The results provide empirical evidence for a moderate degree of Americanisation in Nigerian English since Nigeria’s independence from British colonial rule in 1960, and in written contexts, a degree of conservatism towards British linguistic norms remains observable. The findings also indicate that language users perceive Americanisms in markedly different ways. Older speakers are more disapproving of Americanisms, while younger speakers employ more American linguistic features and are less ambivalent towards multiple co-existing linguistic norms. In the dissertation, these findings are discussed in relation to pedagogical implications and English language use in geographical, social and digital spaces.
How can the results of your doctoral research be utilised in practice?
Language policies in postcolonial settings hardly reflect the sociolinguistic realities of everyday life. In an increasing globalised world, a static view of English is becoming less applicable, and pedagogical resources in multilingual postcolonial settings ought to reflect these changes and encourage English learners to embrace variation.
What are the key research methods and materials used in your doctoral research?

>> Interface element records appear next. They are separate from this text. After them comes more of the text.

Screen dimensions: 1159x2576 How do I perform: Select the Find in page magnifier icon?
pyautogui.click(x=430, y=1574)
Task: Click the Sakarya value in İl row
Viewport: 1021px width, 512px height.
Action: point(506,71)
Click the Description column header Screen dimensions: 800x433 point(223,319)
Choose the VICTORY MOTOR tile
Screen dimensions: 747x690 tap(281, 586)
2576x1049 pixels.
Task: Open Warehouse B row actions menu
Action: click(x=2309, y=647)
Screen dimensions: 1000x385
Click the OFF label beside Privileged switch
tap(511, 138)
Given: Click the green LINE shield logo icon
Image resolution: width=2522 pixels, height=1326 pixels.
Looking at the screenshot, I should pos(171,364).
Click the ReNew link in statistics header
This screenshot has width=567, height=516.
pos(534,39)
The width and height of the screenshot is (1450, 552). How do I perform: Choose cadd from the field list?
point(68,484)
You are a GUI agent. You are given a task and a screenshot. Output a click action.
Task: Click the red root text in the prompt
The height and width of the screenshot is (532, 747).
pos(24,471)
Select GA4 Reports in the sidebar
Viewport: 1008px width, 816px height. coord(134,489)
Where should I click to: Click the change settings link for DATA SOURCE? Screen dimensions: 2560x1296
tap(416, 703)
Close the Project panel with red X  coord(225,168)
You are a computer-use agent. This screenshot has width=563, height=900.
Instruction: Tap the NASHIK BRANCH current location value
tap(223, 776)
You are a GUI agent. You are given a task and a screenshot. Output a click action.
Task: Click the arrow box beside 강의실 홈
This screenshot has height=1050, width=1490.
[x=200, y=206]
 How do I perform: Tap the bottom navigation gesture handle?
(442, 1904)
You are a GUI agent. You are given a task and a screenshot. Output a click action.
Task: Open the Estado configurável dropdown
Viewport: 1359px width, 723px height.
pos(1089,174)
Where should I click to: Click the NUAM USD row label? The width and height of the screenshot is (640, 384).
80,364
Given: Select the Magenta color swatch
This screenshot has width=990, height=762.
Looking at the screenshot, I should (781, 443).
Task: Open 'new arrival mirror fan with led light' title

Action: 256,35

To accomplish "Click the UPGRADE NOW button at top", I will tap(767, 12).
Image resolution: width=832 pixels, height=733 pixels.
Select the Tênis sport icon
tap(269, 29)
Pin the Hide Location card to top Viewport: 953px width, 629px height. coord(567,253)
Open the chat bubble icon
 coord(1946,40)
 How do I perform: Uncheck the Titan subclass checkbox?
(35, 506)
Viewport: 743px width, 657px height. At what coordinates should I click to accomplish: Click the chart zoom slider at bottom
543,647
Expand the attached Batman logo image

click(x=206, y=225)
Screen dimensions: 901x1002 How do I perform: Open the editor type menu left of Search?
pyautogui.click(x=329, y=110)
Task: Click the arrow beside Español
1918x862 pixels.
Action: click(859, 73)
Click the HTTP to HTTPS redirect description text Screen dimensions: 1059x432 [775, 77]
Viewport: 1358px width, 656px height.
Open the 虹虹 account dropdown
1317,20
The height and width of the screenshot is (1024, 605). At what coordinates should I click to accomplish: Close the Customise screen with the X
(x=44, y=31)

This research employs both quantitative and qualitative research methods. The quantitative approach provides empirically grounded perspectives on the degree of Americanisation in written Nigerian English, and the qualitative approach highlights the beliefs and attitudes of Nigerians towards Americanisms. Synchronic data from the International Corpus of English (ICE) and the corpus of Global Web-based English (GloWbE), and diachronic data from the Historical Corpus of English in Nigeria (HiCE) were annotated and analysed in the statistical software R via multiple regression and probabilistic modelling. The group means of elicited data from a Verbal-Guise test (VGT) with 102 respondents were evaluated in SPSS using Analysis of Variation (ANOVA), and 44 semi-structured interviews with three generations of Nigerians were analysed qualitatively via Thematic Content Analysis (TCA).